Copy the items below verbatim, from their first line through the line that holds "click(x=8, y=91)", both included.
▼
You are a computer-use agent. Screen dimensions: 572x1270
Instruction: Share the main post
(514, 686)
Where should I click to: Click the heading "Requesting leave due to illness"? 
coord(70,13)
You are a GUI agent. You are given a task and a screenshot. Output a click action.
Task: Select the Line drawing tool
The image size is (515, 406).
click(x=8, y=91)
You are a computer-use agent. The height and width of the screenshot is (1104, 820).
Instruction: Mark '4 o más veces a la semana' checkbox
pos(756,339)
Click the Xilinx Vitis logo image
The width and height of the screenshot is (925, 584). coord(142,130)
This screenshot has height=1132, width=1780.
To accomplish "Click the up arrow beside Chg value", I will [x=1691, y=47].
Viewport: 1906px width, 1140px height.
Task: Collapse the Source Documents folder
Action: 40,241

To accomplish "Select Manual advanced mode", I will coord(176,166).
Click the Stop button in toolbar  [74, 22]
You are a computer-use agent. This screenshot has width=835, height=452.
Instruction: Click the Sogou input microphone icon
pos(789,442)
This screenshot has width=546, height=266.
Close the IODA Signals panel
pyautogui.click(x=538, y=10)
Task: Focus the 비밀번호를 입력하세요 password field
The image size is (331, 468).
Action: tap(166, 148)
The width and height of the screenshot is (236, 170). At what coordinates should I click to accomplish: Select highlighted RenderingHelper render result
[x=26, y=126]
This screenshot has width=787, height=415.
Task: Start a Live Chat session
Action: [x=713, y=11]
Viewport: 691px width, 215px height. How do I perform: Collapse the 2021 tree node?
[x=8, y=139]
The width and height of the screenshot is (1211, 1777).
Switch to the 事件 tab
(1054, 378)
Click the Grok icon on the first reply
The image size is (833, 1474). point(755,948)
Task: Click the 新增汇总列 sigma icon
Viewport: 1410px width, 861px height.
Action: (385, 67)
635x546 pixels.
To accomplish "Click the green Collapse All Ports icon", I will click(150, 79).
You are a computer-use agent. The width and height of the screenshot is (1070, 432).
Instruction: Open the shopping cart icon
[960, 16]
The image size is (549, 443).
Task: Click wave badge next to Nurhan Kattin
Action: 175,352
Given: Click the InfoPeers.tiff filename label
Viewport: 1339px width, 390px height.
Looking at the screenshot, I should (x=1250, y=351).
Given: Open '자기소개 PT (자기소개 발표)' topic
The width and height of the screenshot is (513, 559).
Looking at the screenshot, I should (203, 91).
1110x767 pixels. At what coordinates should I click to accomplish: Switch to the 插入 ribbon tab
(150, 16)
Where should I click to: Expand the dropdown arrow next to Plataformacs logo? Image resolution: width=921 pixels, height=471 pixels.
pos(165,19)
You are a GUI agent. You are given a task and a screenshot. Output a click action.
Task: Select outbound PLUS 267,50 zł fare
▲
- Solved problem -
You are a computer-use agent. Screen dimensions: 572x1270
Instruction: Share the main post
(514, 686)
Where should I click to: Click the heading "Requesting leave due to illness"? 
coord(70,13)
You are a GUI agent. You are given a task and a screenshot. Output a click action.
Task: Select the Line drawing tool
The image size is (515, 406).
click(x=8, y=91)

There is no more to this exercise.